#### ВЫБРАННЫЙ ОТРЫВОК

Вторая пробка не такая страшная, но более длинная. Ее основу составляют фуры, стоящие в правой полосе, а иногда в два ряда. Но тут справа, за фурами, почти всегда есть проезд по обочине. Бородачей бандитского вида вокруг почти нет.

Водители сидят за раскладным столиком, один из них светит фонарем мобильника, чтобы я мог обойти их по краю канавы. Благодарю его.

В первый раз задеваю машину — ударил рулем по зеркалу заднего вида. Оно не разбилось, но загнулось. Говорю: «Извините!» — но реакции нет. В машине пусто. Может быть, она брошена. Секунда — я уже далеко.

Фото: ЕРА

Вливаюсь в караванчик велосипедов — четвертым. Находим дорогу в лабиринте фур, петляя туда и сюда. И вдруг — чпок! — с меня падает рюкзак. Поднимаю его — на одной из лямок лопнул пластиковый карабин.

— Черт! — ругаюсь.

— Что случилось? — спрашивает велосипедист, шедший за мной.

— Рюкзак порвался.

— Чем-то помочь?

Чем тут поможешь?

— Нет, справлюсь. Спасибо.

Парни уезжают. Мимо меня проносятся четыре мотоцикла, все с пассажирами. В одном из них узнаю мужчину в косухе, который вместе со мной прилетел из Москвы во Владикавказ несколько часов назад.

Осматриваю рюкзак. Дело не так плохо. Зубами затягиваю двойной узел на маленьком огрызке ткани. Повесил на плечи — нормально, не рвется. Первый раз за всю дорогу — раз уж так и так остановился, — позволяю себе сделать пару глотков из бутылки колы, прицепленной к раме.

Еду дальше — сил вроде даже прибавилось.

В узком месте задеваю колесом крыло белого автомобиля. Сзади ругается женский голос на языке, которого я не знаю. Решаю не оборачиваться и ничего не говорить. Исчезаю в ночи.

Пробка заканчивается и начинается автоочередь: на правой обочине — фуры, на правой полосе вперед — бесконечный ряд легковушек. По левой полосе — назад, в Россию, — время от времени едут с грузинской стороны одинокие машины. Проехать по встречке или по левой обочине — не проблема. Слева далеко в темноте шумит Терек.

########

ЗАДАНИЯ ДЛЯ ВЫПОЛНЕНИЯ
A: Согласуются ли с отрывком утверждения: (i) во второй пробке справа за фурами почти всегда есть проезд по обочине; (ii) задетое рулем зеркало заднего вида разбилось; (iii) на лямке рюкзака лопнул металлический карабин? Для каждого ответьте «да» или «нет» и дословно приведите решающие слова отрывка.
B: Какие реплики, оформленные в отрывке как прямая речь, произносят вслух? Перечислите все в порядке появления.
Данные взяты из другого источника, не связанного с отрывком.

#### ФРАГМЕНТ ДАННЫХ

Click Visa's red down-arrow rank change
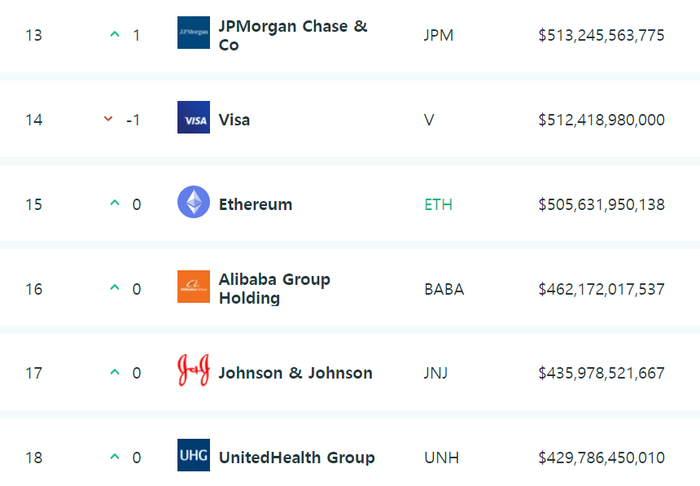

########

ОТВЕТЫ
A:
(i) Да: «Но тут справа, за фурами, почти всегда есть проезд по обочине».
(ii) Нет: «Оно не разбилось, но загнулось».
(iii) Нет: «на одной из лямок лопнул пластиковый карабин».

B:
1. «Извините!»
2. «Черт!»
3. «Что случилось?»
4. «Рюкзак порвался.»
5. «Чем-то помочь?»
6. «Нет, справлюсь. Спасибо.»